Structural studies of dimerization and specificity in the fibroblast growth factor receptor family

The mammalian fibroblast growth factors (FGF1–FGF23) participate in a wide variety of biological processes. The diverse effects of FGFs are mediated by four receptor tyrosine kinases (FGFR1–FGFR4). FGFR dimerization and activation require heparin or heparan sulfate proteoglycans (HSPGs). Binding specificity between FGFs, FGFRs, and heparin or HSPGs is critical for the proper regulation of FGF signaling and is achieved by primary sequence differences among ligands and receptors, by alternative splicing of FGFR mRNA, and by differences in the sulfation pattern of heparin or HSPGs.; Besides heparin, a number of chemically diverse low molecular weight sulfated sugars, such as sucrose octasulfate (SOS), have been reported to potentiate FGF action. I present biochemical evidence that SOS potentiates FGF action by promoting FGF-FGFR dimerization and that selectively desulfated SOS analogs are unable to dimerize and thus activate FGF-FGFR complexes.
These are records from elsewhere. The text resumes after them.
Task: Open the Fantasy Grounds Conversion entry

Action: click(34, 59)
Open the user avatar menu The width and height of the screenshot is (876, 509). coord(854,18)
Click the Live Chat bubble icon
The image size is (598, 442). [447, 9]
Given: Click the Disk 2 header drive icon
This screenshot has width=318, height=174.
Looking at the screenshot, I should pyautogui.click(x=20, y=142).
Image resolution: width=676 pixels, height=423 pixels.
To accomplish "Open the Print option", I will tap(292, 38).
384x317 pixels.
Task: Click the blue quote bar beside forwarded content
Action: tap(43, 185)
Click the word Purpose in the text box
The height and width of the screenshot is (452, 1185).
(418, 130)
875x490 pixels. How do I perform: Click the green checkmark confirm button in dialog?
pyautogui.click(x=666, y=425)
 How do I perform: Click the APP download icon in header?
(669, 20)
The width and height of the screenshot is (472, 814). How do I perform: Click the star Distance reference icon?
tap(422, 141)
In light of the difficult synthesis of homogeneously sulfated heparin oligosaccharides, SOS derivatives are attractive candidates for novel therapeutics which modulate FGF-FGFR signaling.; I also report the crystal structure of the ligand-binding portion of FGFR2b bound to FGF10, one of the most specific FGF-FGFR pairs. Unique contacts between divergent regions in FGF10 and two “b” isoform specific loops in Ig-like domain 3 (D3) of FGFR2b reveal the structural basis by which alternative splicing provides FGF10–FGFR2b specificity. Mutagenesis of FGF10 confirms the biological importance of the observed contacts. Interestingly, FGF10 binding induces a previously unobserved rotation of receptor Ig-like domain 2 (D2) to introduce specific contacts with FGF10. Hence, both D2 and D3 of FGFR2b contribute to the exceptional specificity between FGF10 and FGFR2b.; A crystallographic FGF10–FGFR2b dimer was also observed, stabilized by direct receptor-receptor contacts and by contacts between FGF10 and the adjoining receptor in the dimer. Mutagenesis of FGF10 confirms the observed mode of FGF-FGFR dimerization and supports the mechanism of FGF-FGFR binding and dimerization originally observed in the FGF2–FGFR1c crystal structure. Furthermore, the charge distribution of the heparin-binding site supports the hypothesis that different FGF-FGFR complexes might require differently sulfated heparin or HSPGs.